Families of children with a rare degenerative disease have won their fight for funding for NHS treatment.
The four children, from Newcastle and Cheshire, have Batten disease, which is incurable and causes seizures, visual impairment and mobility loss.
NHS England confirmed a “deal had been struck” to fund a drug which the families say slows the disease.
Mum Gail Rich, of Tyneside, said “every second, minute, hour of campaigning was worth it”.
The National Institute for Health and Care Excellence (NICE) had previously said it could not be certain it was value for money. The treatment costs £500,000 per child per year.
But NHS England said manufacturer Biomarin had agreed a “fairer price” for the drug, which is called cerliponase alfa.
Seven-year-old Nicole Rich and her sister Jessica, three, from Throckley, Newcastle, currently receive the drug through a scheme funded by an America pharmaceutical firm.
Their parents, Gail and Matthew, said since taking it, Nicole had shown no further symptoms and Jessica had not developed any.
Responding to the decision by NHS England, an emotional Mrs Rich tweeted it was “the day we have been waiting for” and said she and her husband “can’t stop crying”.
Lucy and Mike Carroll, from Poynton, also said the treatment had been beneficial for their eight-year-old, Oliver.
His six-year-old sister Amelia has not developed symptoms while taking it.

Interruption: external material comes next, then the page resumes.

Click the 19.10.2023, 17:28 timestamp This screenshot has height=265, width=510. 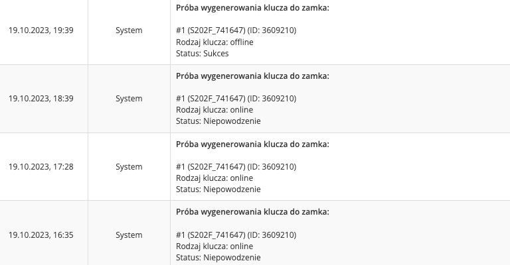coord(41,167)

Earlier this year the families won permission for a judicial review to decide whether the decision not to fund treatment was legal. The hearing was scheduled for next month.
A NHS statement said: “This is another concrete step towards ensuring NHS patients with rare conditions get access to important new treatments.
“Coming after extended negotiations, the new deal reached today is a reminder that in order to succeed companies must be flexible and realistic.”
Children with the condition live until about 10.
The families’ lawyers said, with the treatment they could live to 60.